### WHAT THE TASK REQUIRES
Restate the whole of the data verbatim, omitting nothing.

(Stored records)

□ □ □ □ □ □ □

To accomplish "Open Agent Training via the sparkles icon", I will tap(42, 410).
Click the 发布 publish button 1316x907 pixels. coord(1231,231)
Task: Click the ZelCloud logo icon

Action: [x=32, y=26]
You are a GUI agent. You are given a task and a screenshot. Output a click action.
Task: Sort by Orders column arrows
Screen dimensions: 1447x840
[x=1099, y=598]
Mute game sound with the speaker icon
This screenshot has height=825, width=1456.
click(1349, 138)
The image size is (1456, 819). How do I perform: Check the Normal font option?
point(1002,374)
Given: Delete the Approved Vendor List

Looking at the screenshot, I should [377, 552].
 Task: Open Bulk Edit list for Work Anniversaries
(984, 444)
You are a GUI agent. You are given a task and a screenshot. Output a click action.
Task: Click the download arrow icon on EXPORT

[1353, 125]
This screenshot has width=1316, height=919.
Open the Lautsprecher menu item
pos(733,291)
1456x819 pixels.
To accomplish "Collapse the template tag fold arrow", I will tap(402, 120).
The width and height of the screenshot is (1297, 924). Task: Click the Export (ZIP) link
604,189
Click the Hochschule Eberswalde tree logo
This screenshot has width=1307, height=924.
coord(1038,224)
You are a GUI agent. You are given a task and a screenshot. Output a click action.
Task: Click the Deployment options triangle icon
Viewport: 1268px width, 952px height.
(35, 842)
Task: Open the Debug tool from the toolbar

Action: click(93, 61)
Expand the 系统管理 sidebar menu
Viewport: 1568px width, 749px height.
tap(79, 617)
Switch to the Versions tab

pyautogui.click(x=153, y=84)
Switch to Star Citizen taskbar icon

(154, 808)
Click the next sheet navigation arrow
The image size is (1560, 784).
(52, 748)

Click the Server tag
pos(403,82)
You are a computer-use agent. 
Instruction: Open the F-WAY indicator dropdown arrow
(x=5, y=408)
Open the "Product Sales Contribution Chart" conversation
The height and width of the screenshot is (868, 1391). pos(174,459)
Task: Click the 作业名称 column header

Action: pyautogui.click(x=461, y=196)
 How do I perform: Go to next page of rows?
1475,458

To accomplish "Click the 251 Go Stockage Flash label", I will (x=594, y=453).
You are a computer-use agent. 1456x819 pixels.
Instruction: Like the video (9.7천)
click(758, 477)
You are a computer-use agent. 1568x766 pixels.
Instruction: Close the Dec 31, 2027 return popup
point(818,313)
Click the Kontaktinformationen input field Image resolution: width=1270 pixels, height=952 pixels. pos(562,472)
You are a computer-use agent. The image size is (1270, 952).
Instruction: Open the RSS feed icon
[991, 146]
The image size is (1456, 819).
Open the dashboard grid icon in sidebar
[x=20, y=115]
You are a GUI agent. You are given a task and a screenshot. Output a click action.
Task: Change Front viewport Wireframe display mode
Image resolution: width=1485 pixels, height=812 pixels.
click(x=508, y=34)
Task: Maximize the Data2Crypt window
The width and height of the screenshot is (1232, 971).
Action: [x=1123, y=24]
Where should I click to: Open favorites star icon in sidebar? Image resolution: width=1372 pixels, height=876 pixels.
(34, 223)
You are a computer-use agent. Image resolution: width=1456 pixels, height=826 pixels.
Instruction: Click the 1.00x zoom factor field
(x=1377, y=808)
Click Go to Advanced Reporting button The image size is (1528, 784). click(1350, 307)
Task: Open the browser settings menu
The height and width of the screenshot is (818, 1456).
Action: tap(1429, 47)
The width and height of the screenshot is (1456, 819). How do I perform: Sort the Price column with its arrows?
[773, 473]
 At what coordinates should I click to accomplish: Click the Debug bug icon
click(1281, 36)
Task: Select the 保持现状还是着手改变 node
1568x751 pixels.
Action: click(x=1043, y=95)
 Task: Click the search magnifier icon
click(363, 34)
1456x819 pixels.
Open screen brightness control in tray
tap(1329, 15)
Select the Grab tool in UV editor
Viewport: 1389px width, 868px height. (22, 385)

□ □ □ □ □ □ □

### ANSWER BOX
To accomplish "Open Agent Training via the sparkles icon", I will tap(42, 410).
Click the 发布 publish button 1316x907 pixels. coord(1231,231)
Task: Click the ZelCloud logo icon

Action: [x=32, y=26]
You are a GUI agent. You are given a task and a screenshot. Output a click action.
Task: Sort by Orders column arrows
Screen dimensions: 1447x840
[x=1099, y=598]
Mute game sound with the speaker icon
This screenshot has height=825, width=1456.
click(1349, 138)
The image size is (1456, 819). How do I perform: Check the Normal font option?
point(1002,374)
Given: Delete the Approved Vendor List

Looking at the screenshot, I should [377, 552].
 Task: Open Bulk Edit list for Work Anniversaries
(984, 444)
You are a GUI agent. You are given a task and a screenshot. Output a click action.
Task: Click the download arrow icon on EXPORT

[1353, 125]
This screenshot has width=1316, height=919.
Open the Lautsprecher menu item
pos(733,291)
1456x819 pixels.
To accomplish "Collapse the template tag fold arrow", I will tap(402, 120).
The width and height of the screenshot is (1297, 924). Task: Click the Export (ZIP) link
604,189
Click the Hochschule Eberswalde tree logo
This screenshot has width=1307, height=924.
coord(1038,224)
You are a GUI agent. You are given a task and a screenshot. Output a click action.
Task: Click the Deployment options triangle icon
Viewport: 1268px width, 952px height.
(35, 842)
Task: Open the Debug tool from the toolbar

Action: click(93, 61)
Expand the 系统管理 sidebar menu
Viewport: 1568px width, 749px height.
tap(79, 617)
Switch to the Versions tab

pyautogui.click(x=153, y=84)
Switch to Star Citizen taskbar icon

(154, 808)
Click the next sheet navigation arrow
The image size is (1560, 784).
(52, 748)

Click the Server tag
pos(403,82)
You are a computer-use agent. 
Instruction: Open the F-WAY indicator dropdown arrow
(x=5, y=408)
Open the "Product Sales Contribution Chart" conversation
The height and width of the screenshot is (868, 1391). pos(174,459)
Task: Click the 作业名称 column header

Action: pyautogui.click(x=461, y=196)
 How do I perform: Go to next page of rows?
1475,458

To accomplish "Click the 251 Go Stockage Flash label", I will (x=594, y=453).
You are a computer-use agent. 1456x819 pixels.
Instruction: Like the video (9.7천)
click(758, 477)
You are a computer-use agent. 1568x766 pixels.
Instruction: Close the Dec 31, 2027 return popup
point(818,313)
Click the Kontaktinformationen input field Image resolution: width=1270 pixels, height=952 pixels. pos(562,472)
You are a computer-use agent. The image size is (1270, 952).
Instruction: Open the RSS feed icon
[991, 146]
The image size is (1456, 819).
Open the dashboard grid icon in sidebar
[x=20, y=115]
You are a GUI agent. You are given a task and a screenshot. Output a click action.
Task: Change Front viewport Wireframe display mode
Image resolution: width=1485 pixels, height=812 pixels.
click(x=508, y=34)
Task: Maximize the Data2Crypt window
The width and height of the screenshot is (1232, 971).
Action: [x=1123, y=24]
Where should I click to: Open favorites star icon in sidebar? Image resolution: width=1372 pixels, height=876 pixels.
(34, 223)
You are a computer-use agent. Image resolution: width=1456 pixels, height=826 pixels.
Instruction: Click the 1.00x zoom factor field
(x=1377, y=808)
Click Go to Advanced Reporting button The image size is (1528, 784). click(1350, 307)
Task: Open the browser settings menu
The height and width of the screenshot is (818, 1456).
Action: tap(1429, 47)
The width and height of the screenshot is (1456, 819). How do I perform: Sort the Price column with its arrows?
[773, 473]
 At what coordinates should I click to accomplish: Click the Debug bug icon
click(1281, 36)
Task: Select the 保持现状还是着手改变 node
1568x751 pixels.
Action: click(x=1043, y=95)
 Task: Click the search magnifier icon
click(363, 34)
1456x819 pixels.
Open screen brightness control in tray
tap(1329, 15)
Select the Grab tool in UV editor
Viewport: 1389px width, 868px height. (22, 385)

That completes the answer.